* _Acciones a realizar_:
A - Según el fragmento sobre la explotación sexual infantil, ¿desde qué ciudad maneja una proxeneta el negocio en casi toda la costa Caribe?
B - Retome el fragmento sobre la explotación sexual infantil y continúelo a partir de su última oración.

* _Fragmento seleccionado_:
Algunos de los personajes, practicantes de estos delitos, hacen más denigrante e insólito el contexto donde se desarrollan. Que una proxeneta maneje, desde Cartagena, el “negocio” en casi toda la costa Caribe, bajo las peores condiciones humanas de las jóvenes explotadas. Que sacerdotes católicos norteamericanos (y de otros países), sean los responsables de la infame pederastia que afectó a más de 1.000 niños. Que, en las escuelas, algunos profesores abusen de sus alumnos. Y para corona de este pútrido pastel: que la Corte Constitucional considere la violencia sexual como delito a ser revisado y castigado con penas alternativas por la justicia transicional, si fuese cometido durante el conflicto armado. ¿Qué diferencia existe entre violar a un pequeño en paz o en guerra, para atenuar culpabilidades?
Están muy bien establecidos los orígenes de estas trasgresiones, enmarcadas, principalmente, dentro de las llamadas enfermedades sociales. Al igual que la pobreza, desnutrición, analfabetismo, drogadicción, delincuencia etc., la prostitución infantil parte de las profundas brechas socioeconómicas y culturales ocasionadas por un voraz sistema neoliberal que la nutre y engorda.
Son causales desencadenantes a nivel familiar: el maltrato físico y psicológico, el abuso infantil (gran parte de los abusadores están en el núcleo hogareño), la desintegración o disfunción familiar. En el ámbito institucional: el desconocimiento o apatía sobre la problemática, por parte de organizaciones o funcionarios que, por ley, son los encargados de combatirla. Desde lo social y cultural: la pobreza obliga al aporte económico del menor. El consumismo aprovecha la carencia de identidad del adolescente y estimula la incorporación de estilos de vida importados. La erotización de la figura femenina asociada a patrones foráneos. El machismo en toda su dimensión. El déficit de oportunidades lúdicas, educativas y laborales. El mal uso de las redes sociales. En el campo político: el nomeimportismo de una casta dirigente desinteresada en el tema (“Los niños no votan”). ¿Vimos renovadoras propuestas en la pasada campaña electoral, o se plantea impactantes reformas, en el actual gobierno, en pro de la niñez desamparada? Ninguna. La degradación del conflicto armado por parte de sus actores (Farc, paracos y militares) llevó a prácticas de reclutamiento y explotación sexual de los niños, que deben ser castigadas e indemnizadas. La violencia propicia esta explotación al producir desplazamientos, desintegración familiar, muerte de sus integrantes, marginamiento, hacinamiento y discriminación; siempre de la mano de otros delitos: tráfico y trata de personas, proxenetismo, tráfico de drogas entre otros.

* _Información proporcionada_:
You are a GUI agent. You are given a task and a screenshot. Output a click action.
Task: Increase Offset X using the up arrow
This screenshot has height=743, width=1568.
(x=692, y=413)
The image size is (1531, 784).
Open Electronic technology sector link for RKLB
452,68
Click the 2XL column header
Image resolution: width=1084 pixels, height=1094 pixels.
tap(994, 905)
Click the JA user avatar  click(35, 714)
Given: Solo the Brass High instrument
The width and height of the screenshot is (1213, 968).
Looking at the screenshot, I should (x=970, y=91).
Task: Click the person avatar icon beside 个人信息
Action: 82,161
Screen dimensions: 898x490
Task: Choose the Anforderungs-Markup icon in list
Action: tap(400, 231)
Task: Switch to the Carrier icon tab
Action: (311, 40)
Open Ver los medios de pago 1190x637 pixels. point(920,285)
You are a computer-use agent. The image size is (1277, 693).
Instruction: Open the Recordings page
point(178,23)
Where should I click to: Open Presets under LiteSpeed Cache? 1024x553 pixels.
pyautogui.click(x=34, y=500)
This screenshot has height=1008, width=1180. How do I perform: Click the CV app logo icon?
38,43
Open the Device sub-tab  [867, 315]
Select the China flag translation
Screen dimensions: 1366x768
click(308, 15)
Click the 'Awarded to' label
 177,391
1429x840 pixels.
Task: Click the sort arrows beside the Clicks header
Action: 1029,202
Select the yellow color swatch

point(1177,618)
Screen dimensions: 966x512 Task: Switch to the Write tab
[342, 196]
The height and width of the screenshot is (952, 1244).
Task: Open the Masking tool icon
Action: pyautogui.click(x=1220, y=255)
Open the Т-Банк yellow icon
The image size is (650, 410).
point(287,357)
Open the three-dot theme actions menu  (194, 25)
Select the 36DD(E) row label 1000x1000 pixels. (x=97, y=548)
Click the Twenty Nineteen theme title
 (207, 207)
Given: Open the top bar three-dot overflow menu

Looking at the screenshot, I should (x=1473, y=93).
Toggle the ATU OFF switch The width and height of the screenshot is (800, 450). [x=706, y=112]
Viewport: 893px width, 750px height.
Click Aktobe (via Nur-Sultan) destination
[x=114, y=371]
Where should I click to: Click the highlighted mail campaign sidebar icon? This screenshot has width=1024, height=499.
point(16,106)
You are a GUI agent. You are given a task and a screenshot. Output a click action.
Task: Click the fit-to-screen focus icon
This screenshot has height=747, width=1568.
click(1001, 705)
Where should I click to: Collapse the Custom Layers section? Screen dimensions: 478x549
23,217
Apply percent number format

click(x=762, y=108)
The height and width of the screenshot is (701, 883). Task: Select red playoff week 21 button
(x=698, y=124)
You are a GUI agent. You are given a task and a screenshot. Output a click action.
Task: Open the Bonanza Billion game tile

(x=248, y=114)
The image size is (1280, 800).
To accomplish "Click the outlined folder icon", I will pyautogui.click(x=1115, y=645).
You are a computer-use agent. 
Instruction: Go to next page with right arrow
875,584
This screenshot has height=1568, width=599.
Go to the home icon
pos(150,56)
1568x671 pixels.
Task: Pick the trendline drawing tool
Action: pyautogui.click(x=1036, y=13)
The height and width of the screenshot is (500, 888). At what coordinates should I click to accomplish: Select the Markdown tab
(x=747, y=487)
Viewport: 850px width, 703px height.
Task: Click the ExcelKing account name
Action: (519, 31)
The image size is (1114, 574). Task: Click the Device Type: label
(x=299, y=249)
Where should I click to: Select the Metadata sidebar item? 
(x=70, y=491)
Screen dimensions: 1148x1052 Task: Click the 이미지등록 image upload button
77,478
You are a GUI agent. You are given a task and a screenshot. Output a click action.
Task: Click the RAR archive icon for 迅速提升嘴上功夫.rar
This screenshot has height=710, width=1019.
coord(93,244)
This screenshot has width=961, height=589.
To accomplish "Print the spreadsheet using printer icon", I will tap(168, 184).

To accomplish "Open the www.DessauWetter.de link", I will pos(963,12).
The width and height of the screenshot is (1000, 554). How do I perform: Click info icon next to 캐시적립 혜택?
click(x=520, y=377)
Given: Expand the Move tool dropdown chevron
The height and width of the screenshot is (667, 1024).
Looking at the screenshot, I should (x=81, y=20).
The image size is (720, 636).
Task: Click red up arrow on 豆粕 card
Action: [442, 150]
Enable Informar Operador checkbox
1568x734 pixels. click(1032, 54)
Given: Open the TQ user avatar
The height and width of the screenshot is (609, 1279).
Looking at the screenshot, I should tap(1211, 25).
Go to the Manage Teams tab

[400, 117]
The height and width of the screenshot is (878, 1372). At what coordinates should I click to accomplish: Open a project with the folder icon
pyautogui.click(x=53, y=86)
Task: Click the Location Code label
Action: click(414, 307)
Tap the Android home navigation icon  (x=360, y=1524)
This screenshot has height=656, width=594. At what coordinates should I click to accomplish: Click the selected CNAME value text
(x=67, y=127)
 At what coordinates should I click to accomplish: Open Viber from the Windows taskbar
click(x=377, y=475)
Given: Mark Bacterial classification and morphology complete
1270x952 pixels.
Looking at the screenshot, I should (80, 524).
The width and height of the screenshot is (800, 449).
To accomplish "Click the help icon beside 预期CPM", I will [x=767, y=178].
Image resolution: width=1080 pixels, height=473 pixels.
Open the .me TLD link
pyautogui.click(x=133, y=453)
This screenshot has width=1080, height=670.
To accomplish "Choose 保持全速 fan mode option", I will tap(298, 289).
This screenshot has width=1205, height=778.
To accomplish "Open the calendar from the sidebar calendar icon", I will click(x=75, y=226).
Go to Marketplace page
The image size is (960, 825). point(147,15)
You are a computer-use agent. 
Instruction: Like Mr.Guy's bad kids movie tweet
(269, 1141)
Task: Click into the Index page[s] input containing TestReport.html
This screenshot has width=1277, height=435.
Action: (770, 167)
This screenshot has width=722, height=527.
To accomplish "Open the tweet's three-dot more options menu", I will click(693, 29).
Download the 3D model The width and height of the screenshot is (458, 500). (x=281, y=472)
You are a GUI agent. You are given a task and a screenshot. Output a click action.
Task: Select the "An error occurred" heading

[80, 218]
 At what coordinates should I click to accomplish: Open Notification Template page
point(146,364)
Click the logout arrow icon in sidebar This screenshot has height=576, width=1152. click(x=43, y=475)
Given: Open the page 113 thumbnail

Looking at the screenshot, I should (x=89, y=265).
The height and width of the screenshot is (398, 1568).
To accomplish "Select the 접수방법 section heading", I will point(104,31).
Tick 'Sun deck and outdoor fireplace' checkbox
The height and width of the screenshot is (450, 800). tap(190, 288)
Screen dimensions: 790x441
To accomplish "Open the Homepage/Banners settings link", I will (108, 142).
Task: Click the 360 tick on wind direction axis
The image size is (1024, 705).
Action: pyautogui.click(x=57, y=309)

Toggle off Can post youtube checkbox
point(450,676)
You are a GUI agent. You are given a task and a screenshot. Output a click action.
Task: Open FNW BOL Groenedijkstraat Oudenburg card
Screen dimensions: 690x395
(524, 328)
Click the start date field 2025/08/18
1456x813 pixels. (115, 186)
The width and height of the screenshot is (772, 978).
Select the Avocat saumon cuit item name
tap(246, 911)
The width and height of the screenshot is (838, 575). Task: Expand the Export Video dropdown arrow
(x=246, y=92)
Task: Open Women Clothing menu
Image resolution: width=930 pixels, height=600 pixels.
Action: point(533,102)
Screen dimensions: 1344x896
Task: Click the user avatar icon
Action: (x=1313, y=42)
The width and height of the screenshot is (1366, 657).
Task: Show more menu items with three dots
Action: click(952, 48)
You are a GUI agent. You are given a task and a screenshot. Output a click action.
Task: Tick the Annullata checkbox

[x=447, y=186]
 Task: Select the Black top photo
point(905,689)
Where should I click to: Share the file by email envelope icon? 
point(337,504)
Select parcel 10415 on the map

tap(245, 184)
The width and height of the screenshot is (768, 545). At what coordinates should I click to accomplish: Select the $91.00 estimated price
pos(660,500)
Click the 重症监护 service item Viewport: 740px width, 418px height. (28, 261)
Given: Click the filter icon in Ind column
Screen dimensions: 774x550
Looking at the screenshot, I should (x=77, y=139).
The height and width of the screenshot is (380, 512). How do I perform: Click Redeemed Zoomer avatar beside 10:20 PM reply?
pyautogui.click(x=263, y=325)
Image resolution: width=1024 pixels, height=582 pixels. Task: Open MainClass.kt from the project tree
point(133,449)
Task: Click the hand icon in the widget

* _Respuestas por punto_:
A - Desde Cartagena.

B -
En el caso de sacerdotes y docentes, la atmósfera es diferente pues, el aprovechamiento de su carisma de guías, autoridad moral y confiabilidad, sumados a la aberración, favorecen las relaciones cercanas y permiten que las instancias de abuso se establezcan. (Ver nuestra columna http://elnuevoliberal.com/la-huella-del-pedofilo/)
La explotación sexual golpea al menor y deja secuelas indelebles: depresión, estrés, conducta suicida, trastornos de la personalidad, embarazo precoz, no deseado, abortos, enfermedades de transmisión sexual, drogadicción son algunas de ellos.
Debemos propender que todo niño tenga una biblioteca dignificante en lugar de una cuenta en redes sociales. Un maestro íntegro en lugar de una “madame”. Que, en vez de decomiso y cárcel, los jueces apliquen normas de prevención del consumo y recuperación del infractor. En lugar de prostíbulos y centros de diversión tengamos más escuelas y universidades; pero, sobre todo: hogares con familias donde florezcan la comprensión, la honestidad y el amor.